Is it applicable to MALAYSIA KLSE???
Secret #1: Invest in quality businesses, not stock symbols
MOST PEOPLE, investing in a stock is little more than watching the trail left by the stock symbol as its price wanders along some drunken path. They know that the symbol is associated with a company while not being too sure what is expected of this company to ensure that its share price will rise. It is a case of let’s sit back and hope for the best.
Secret #2: Don’t invest for ten minutes if you’re not prepared to invest for ten years
WHEN WE LOOK at the share price of a company we usually see a wildly fluctuating graph with mighty hills and plunging chasms.
Secret #3: Scan thousands of stocks looking for screaming bargains
ONLY A HANDFUL of outsiders have been permitted to enter the inner sanctum of the Berkshire Hathaway offices in Kiewit Plaza, Omaha. When Chris Stavrou, the founder of the New York asset management firm, Stavrou Partners, visited the offices he reported seeing hundreds of file drawers full of reports on thousands of companies.
Secret #4: Calculate how well management is using the money they have
HOME BUYERS UNDERSTAND about equity. It is the value of the home less the amount owed to the bank. The same is true of a business. Its equity is the total assets minus all the liabilities. You can think of this as the money locked up in the business. It is a measure of how much money management has to run the business.

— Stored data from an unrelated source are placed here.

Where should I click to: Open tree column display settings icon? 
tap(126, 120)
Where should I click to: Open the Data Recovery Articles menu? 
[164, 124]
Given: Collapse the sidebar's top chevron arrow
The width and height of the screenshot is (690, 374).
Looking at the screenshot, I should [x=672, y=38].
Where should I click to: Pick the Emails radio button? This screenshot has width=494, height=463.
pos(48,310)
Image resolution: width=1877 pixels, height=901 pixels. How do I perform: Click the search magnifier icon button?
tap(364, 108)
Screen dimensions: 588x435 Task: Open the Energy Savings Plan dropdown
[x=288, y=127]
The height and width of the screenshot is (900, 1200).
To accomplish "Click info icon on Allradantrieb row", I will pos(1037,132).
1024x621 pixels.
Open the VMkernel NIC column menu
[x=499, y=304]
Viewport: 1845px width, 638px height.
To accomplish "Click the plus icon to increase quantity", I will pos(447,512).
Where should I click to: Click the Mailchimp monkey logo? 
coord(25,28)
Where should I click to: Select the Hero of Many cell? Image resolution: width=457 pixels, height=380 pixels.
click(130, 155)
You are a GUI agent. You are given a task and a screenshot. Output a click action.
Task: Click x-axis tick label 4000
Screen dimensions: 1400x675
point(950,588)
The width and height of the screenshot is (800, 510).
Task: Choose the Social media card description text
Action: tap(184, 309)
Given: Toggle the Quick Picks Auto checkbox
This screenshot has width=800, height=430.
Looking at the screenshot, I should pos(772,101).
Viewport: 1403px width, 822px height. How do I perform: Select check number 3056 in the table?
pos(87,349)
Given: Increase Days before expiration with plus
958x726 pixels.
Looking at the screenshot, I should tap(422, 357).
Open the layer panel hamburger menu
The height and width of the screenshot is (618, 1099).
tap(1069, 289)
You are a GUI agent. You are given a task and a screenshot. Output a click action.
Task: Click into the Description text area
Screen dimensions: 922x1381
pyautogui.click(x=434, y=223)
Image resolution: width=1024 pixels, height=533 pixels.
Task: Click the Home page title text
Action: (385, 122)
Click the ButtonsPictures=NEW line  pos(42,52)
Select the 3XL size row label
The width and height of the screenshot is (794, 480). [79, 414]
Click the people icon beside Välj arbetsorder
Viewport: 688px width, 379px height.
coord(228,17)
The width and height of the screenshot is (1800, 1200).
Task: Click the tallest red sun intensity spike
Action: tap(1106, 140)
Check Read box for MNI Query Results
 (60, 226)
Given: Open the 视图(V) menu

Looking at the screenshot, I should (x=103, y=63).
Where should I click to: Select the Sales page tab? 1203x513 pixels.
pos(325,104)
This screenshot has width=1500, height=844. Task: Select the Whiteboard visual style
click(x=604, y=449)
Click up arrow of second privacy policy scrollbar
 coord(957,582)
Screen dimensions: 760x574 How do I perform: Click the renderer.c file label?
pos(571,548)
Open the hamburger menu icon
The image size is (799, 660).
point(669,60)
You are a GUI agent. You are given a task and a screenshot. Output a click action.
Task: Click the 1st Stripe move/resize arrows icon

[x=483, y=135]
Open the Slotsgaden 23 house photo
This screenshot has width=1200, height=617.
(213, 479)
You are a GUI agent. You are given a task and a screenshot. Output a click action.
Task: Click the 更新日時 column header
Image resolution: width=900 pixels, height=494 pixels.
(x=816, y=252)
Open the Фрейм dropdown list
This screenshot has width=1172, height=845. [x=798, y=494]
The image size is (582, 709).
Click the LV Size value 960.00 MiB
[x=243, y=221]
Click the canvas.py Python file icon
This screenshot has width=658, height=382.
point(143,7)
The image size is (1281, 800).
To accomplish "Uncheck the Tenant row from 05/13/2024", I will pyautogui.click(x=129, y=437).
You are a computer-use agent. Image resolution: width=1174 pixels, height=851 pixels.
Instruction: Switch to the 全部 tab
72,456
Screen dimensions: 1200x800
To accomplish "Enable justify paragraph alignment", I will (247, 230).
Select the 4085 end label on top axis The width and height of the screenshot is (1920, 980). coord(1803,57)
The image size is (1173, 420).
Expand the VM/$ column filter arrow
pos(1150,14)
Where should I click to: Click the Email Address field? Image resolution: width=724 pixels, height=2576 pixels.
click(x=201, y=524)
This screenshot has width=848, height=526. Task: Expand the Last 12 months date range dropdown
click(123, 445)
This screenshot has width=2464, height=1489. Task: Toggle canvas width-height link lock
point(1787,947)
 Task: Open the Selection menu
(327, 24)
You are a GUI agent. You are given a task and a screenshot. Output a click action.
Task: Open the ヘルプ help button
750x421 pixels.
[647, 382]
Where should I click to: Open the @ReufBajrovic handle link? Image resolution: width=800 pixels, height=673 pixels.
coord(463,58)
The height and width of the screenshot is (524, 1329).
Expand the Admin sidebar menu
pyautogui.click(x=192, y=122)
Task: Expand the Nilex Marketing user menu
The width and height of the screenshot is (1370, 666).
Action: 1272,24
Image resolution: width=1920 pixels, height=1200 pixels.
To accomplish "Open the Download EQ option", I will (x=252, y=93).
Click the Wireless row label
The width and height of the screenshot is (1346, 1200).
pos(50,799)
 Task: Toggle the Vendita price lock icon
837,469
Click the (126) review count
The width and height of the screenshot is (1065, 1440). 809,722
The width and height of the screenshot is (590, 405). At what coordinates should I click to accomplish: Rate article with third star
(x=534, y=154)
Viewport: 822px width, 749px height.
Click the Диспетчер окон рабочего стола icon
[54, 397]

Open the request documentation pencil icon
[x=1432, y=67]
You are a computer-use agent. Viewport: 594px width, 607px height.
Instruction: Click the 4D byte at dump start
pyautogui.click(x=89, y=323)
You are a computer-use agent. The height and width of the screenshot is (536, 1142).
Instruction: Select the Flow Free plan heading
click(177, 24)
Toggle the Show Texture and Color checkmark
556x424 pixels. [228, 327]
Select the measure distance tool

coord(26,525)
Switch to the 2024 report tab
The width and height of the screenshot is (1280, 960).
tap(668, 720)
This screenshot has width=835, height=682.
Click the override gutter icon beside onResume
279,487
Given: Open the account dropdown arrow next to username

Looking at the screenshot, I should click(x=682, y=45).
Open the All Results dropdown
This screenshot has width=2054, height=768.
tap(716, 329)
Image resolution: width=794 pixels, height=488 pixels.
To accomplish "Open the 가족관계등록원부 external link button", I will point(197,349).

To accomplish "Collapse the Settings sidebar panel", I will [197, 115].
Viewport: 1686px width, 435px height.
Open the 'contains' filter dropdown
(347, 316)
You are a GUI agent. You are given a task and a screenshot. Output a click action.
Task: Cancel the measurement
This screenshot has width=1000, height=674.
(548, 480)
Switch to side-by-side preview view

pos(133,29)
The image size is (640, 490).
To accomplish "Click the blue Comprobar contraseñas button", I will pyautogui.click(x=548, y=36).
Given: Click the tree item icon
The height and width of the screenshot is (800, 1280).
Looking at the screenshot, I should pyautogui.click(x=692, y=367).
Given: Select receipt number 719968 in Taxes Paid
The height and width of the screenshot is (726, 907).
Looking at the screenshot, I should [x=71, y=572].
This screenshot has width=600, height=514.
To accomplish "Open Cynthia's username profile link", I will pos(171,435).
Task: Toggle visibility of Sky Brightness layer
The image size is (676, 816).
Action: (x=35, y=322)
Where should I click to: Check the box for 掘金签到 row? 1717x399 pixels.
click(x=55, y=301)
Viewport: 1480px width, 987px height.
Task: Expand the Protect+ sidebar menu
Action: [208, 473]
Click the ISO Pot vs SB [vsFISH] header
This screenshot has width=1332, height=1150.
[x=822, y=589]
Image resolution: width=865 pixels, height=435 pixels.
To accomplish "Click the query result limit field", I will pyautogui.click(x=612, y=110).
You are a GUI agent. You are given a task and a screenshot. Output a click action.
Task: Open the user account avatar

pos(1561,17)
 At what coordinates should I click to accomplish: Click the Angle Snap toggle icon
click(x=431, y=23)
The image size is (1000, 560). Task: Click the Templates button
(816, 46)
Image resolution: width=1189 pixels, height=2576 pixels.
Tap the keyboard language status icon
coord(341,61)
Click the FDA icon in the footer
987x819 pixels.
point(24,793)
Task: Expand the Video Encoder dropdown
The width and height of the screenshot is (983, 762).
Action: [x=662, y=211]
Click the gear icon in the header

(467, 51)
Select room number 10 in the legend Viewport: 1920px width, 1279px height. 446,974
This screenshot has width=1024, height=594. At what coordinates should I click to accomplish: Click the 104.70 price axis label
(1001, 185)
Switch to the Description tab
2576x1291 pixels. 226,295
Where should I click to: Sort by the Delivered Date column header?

Another measure of the money available to management is the capital of the business. This is its equity plus the long-term debt of the company.
Secret #5: Stay away from “glitter” stocks
THERE ARE MANY thousands of stocks to choose from: in the USA over 10,000 stocks, in Canada over 3000 and in Australia over 1,500. Faced with these massive numbers and the associated deluge of information, investors get drawn to what I call glitter stocks. These are stocks that have some attention grabbing activity such as high trading volume, extreme movements in the price whether up or down, or when the stocks are in the news.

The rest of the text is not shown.